» Problem:
Given the entries below, please return each one exactly.

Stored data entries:

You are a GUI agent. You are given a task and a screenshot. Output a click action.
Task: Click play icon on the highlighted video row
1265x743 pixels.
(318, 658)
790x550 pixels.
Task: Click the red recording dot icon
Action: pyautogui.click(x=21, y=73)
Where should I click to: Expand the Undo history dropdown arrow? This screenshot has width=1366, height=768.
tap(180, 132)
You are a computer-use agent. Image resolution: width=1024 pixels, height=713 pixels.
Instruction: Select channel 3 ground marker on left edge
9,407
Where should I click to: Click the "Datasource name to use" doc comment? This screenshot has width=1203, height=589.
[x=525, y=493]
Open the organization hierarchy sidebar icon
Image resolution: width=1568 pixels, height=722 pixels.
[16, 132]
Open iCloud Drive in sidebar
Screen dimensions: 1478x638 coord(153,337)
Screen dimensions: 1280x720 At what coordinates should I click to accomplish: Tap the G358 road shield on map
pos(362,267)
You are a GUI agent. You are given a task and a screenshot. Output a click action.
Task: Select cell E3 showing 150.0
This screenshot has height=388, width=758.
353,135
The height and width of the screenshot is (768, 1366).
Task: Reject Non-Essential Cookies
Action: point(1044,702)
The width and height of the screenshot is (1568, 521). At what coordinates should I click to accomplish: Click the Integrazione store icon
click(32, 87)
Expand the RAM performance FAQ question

» Solved problem:
You are a GUI agent. You are given a task and a screenshot. Output a click action.
Task: Click play icon on the highlighted video row
1265x743 pixels.
(318, 658)
790x550 pixels.
Task: Click the red recording dot icon
Action: pyautogui.click(x=21, y=73)
Where should I click to: Expand the Undo history dropdown arrow? This screenshot has width=1366, height=768.
tap(180, 132)
You are a computer-use agent. Image resolution: width=1024 pixels, height=713 pixels.
Instruction: Select channel 3 ground marker on left edge
9,407
Where should I click to: Click the "Datasource name to use" doc comment? This screenshot has width=1203, height=589.
[x=525, y=493]
Open the organization hierarchy sidebar icon
Image resolution: width=1568 pixels, height=722 pixels.
[16, 132]
Open iCloud Drive in sidebar
Screen dimensions: 1478x638 coord(153,337)
Screen dimensions: 1280x720 At what coordinates should I click to accomplish: Tap the G358 road shield on map
pos(362,267)
You are a GUI agent. You are given a task and a screenshot. Output a click action.
Task: Select cell E3 showing 150.0
This screenshot has height=388, width=758.
353,135
The height and width of the screenshot is (768, 1366).
Task: Reject Non-Essential Cookies
Action: point(1044,702)
The width and height of the screenshot is (1568, 521). At what coordinates should I click to accomplish: Click the Integrazione store icon
click(32, 87)
Expand the RAM performance FAQ question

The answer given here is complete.